Amerikalı yazar Lily Tuck, minimalist bir başyapıt olarak değerlendirilen Kız Kardeşler romanını 2017 yılında yayımladı. Türkiye’de İletişim Yayınları tarafından geçtiğimiz aylarda raflara taşınan bu kitap, kocasının eski eşinin izini sürmeye başlayan bir kadının anlatımından oluşuyor. Gündelik hayatın sıradan detaylarının sarsıcı darbelerle harmanlandığı bu eserde anlatıcının evliliğine, üvey çocuklarıyla olan ilişkisine ve hepsinden önemlisi, kocasının eski eşine olan takıntısına tanık oluyoruz.
“İlk ve ikinci eşler kız kardeş gibidir,” cümlesi kitabın ilk sayfalarında bizi karşılıyor. Bu cümleyi evirip çevirdikten sonra isimsiz anlatıcımızın evliliğine ve kocasının eski eşinin izini sürmesiyle karmaşık bir ilişkinin detaylarına seyirci oluyoruz. Kendini ikinci eş konumuna bir nevi esir eden bu kadının anlatımıyla bir yolculuğa çıkıyor; başka bir kadının aklından çıkmadığı, hatta evliliğine iyice kök saldığı gerçeğiyle sayfalar ilerledikçe yüzleşiyoruz. Fragmanlardan meydana gelen bu anlatı zaman zaman keskin birkaç cümleyle bizleri sarsmayı başarırken anlatıcının zihninden geçen dağınık detaylar sayfalar çevrildikçe bir bütün oluşturuyor ve anlam kazanmaya başlıyor.
Kocasının ilk eşinin tesiri bir sis gibi evliliğine, aile hayatına ve kendi özel işlerine yayılırken, anlatıcı, zihninin bu kadın hakkında bulabildiği her bilgiye ev sahipliği yapmasına izin veriyor. Eski fotoğraflarda güzel, “sarışın, solgun tenli, iri kemikli”yken, şimdilerde “yıpranmış” bir güzelliği olan bu kadını yemek tariflerinden dinlediği müziklere kadar hayatının her alanına sığdırmayı başarıyor. Onun semtine alışverişe gidiyor, ankesörlü telefonlardan arayıp sesini duymak için çaba sarf ediyor, her fırsatta kendini onunla kıyaslamaktan geri durmuyor. Kocasıyla evlenmeden önce geçirdiği gecenin detaylarını ona yazma girişiminde dahi bulunuyor ve böylece eşiyle olan bağının onunla olanın gölgesinde kalmasına göz yumuyor.

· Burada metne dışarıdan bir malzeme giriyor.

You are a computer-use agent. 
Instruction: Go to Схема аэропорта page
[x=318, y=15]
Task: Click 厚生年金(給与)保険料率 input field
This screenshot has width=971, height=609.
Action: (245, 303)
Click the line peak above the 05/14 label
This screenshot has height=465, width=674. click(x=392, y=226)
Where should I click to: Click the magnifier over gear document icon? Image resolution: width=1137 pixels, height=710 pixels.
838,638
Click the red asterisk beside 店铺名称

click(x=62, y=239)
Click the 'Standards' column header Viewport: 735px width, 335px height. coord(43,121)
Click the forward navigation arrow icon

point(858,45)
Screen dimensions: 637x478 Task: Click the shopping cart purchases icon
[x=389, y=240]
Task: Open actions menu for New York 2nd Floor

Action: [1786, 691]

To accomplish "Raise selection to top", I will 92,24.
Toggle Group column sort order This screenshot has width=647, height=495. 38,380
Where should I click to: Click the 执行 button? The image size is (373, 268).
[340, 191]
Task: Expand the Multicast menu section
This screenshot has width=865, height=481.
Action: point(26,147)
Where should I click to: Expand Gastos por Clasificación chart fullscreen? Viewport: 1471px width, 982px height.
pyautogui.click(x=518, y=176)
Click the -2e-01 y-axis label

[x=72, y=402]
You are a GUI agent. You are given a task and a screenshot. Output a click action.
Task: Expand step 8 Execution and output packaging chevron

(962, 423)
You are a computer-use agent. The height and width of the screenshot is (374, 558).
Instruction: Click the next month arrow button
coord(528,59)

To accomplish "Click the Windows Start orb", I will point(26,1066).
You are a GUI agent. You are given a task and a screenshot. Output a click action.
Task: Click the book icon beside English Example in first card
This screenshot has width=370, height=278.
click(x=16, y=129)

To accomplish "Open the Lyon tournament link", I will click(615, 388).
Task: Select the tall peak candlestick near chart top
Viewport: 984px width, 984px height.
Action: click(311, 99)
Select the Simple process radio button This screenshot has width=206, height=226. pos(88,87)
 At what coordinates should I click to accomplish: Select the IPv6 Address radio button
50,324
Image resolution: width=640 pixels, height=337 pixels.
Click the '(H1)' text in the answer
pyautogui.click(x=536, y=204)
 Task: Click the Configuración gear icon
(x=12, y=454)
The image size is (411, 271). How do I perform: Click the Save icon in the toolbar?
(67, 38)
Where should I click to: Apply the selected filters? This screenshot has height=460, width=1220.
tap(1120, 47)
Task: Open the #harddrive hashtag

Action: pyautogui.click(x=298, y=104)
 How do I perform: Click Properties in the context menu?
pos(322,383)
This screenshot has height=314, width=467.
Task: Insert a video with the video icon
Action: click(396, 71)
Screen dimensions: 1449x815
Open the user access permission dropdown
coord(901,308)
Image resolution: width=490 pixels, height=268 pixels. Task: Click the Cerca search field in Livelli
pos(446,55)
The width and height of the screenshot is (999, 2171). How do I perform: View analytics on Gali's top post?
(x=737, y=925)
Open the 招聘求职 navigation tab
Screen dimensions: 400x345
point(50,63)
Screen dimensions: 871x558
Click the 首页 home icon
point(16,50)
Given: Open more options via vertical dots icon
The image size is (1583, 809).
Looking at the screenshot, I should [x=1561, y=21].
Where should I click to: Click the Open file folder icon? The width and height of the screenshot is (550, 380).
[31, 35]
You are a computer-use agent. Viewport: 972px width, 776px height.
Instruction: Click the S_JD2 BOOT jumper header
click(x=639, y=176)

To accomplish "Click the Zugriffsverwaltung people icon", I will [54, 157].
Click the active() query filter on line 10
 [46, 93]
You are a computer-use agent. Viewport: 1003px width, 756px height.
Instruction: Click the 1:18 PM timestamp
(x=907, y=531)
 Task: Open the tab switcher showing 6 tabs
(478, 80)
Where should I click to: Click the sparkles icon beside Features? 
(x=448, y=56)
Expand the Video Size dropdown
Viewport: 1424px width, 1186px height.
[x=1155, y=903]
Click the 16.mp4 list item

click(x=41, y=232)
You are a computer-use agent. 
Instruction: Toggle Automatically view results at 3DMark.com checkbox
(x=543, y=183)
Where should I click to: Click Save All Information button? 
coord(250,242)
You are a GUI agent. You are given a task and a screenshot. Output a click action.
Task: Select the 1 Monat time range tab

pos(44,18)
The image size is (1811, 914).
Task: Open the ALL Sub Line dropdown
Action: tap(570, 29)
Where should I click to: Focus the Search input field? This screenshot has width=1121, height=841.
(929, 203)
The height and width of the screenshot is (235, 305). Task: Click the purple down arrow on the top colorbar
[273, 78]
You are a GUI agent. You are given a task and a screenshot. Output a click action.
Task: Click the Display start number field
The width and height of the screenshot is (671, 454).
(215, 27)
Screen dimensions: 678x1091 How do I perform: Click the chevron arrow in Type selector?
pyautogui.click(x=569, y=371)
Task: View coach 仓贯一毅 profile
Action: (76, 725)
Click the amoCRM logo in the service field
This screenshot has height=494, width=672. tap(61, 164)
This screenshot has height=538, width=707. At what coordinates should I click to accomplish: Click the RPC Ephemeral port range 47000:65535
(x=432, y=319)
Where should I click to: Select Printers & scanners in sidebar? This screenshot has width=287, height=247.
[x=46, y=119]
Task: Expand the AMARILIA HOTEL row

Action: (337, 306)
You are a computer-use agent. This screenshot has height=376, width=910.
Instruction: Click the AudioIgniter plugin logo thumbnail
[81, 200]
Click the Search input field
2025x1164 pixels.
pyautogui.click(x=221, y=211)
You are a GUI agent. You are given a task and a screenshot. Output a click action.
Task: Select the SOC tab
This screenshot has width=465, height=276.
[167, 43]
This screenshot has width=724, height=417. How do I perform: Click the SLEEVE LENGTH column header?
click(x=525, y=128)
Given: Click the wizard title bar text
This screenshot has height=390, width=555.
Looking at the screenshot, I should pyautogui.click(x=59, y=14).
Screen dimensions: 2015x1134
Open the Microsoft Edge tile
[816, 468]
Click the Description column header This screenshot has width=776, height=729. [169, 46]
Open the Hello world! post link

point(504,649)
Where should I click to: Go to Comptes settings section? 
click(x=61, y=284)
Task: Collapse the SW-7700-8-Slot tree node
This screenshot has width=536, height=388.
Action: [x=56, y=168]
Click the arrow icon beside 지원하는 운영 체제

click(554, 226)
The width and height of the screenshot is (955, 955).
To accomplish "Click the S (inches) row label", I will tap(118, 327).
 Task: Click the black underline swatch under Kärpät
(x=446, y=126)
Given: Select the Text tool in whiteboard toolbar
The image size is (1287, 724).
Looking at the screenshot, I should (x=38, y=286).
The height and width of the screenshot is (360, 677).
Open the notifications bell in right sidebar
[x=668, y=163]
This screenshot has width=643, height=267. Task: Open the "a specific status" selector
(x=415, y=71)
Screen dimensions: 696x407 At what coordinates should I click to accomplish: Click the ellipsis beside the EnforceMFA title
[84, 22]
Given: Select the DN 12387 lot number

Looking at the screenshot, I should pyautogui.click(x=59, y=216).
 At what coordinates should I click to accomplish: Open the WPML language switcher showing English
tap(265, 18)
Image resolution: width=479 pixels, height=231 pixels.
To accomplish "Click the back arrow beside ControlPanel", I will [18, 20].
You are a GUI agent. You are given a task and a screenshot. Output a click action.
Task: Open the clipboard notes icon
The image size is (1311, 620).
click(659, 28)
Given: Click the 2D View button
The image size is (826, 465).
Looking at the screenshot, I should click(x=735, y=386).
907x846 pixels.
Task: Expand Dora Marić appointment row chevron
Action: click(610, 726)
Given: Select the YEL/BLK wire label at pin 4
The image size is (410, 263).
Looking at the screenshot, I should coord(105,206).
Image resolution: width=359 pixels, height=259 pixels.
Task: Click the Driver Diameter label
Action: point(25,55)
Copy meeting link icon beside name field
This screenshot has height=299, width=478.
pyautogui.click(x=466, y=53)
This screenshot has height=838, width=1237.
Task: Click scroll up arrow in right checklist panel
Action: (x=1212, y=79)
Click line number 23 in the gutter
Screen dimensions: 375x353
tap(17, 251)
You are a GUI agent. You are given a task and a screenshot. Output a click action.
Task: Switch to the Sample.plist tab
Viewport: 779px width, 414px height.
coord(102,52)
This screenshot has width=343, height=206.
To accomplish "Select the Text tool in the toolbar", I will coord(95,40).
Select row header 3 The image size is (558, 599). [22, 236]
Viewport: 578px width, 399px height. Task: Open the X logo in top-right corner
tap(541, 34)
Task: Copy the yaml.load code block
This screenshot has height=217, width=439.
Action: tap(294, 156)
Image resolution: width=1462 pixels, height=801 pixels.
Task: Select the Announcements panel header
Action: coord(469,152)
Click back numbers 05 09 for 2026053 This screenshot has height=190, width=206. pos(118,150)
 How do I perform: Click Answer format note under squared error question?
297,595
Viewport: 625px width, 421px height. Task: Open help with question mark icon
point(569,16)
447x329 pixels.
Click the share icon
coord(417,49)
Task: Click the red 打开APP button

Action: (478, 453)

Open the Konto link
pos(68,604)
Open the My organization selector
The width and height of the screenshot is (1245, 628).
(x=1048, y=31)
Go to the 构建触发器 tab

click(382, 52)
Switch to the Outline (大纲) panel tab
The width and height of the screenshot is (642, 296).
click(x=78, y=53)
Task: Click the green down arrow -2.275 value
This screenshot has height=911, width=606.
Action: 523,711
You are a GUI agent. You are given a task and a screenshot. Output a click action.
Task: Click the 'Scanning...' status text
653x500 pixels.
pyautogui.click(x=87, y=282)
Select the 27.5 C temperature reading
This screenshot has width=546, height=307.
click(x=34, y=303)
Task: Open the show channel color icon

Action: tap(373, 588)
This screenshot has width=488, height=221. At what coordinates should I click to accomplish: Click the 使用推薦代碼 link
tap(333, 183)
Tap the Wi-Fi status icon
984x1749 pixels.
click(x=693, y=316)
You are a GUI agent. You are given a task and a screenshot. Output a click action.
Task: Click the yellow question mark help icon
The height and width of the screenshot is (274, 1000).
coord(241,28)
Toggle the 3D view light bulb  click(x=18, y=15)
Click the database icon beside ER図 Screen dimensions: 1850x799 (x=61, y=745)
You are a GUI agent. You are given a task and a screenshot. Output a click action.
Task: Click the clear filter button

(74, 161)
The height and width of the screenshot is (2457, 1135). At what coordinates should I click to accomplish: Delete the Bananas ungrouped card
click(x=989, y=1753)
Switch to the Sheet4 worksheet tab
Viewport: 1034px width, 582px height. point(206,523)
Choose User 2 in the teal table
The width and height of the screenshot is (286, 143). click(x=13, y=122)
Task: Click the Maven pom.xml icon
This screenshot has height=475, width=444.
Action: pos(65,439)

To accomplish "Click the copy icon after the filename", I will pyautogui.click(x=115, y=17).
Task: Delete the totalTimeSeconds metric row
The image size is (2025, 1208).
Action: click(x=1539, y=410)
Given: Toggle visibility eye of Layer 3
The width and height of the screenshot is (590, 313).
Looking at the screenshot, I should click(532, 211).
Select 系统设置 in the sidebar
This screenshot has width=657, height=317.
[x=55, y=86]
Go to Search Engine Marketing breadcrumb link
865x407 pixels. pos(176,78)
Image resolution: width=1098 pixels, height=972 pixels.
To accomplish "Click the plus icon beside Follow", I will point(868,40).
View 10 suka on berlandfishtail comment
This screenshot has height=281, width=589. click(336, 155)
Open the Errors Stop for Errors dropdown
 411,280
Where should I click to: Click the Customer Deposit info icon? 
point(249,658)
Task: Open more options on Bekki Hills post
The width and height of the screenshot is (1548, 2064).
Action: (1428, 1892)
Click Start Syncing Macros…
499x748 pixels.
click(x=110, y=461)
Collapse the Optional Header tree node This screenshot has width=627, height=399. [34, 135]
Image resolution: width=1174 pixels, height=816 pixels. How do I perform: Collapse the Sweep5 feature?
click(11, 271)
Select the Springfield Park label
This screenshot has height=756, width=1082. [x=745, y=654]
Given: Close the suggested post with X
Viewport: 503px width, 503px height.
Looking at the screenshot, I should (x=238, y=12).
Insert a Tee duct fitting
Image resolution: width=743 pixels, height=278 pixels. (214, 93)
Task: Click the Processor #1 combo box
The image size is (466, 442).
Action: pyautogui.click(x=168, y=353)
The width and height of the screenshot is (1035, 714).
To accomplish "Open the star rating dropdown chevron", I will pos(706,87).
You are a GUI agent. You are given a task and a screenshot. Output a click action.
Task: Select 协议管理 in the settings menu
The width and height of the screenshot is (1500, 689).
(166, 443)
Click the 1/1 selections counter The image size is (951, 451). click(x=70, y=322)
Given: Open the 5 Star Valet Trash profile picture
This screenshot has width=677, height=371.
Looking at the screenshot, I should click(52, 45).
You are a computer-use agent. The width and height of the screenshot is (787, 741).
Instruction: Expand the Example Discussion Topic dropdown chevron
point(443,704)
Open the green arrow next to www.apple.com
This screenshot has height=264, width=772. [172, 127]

Kısalı uzunlu fragmanlarla ilerleyen, bilinç akışı tekniğinin sık sık kullanıldığı bu romanda, Lily Tuck evlilik, kıskançlık ve takıntı gibi meseleler hakkında okuyucuya zor sorular soruyor. Örneğin, anlatıcının zihninde bu takıntıyı yaratan kocası mı, çocukları mı, yoksa kendiyle ilgili hesaplaşmaları mı? Bir başkasına olan merak ne zaman takıntı sayılabilir ve bu takıntı her zaman kıskançlığın bir ürünü müdür?
Karakterler hakkında edindiğimiz bilgiler sınırlı olmasına rağmen, yazarın onları okuyucuyla paylaşma biçimi, keskin ve öz anlatımı kitabın öne çıkan yönlerinden. Karmaşık bir ilişkinin tuhaf detaylarını okuyucuya aktaran Lily Tuck, geçmişin bir evliliği nasıl sarsabildiğini gözler önüne seriyor. Daphne Du Maurier, Mario Vargas Llosa ve Philip Roth gibi ünlü yazarların adlarını da üstü kapalı göndermelerle zikreden yazar, günümüzden isimler ve öğelerle kitabı daha da ilgi çekici kılmayı başarıyor.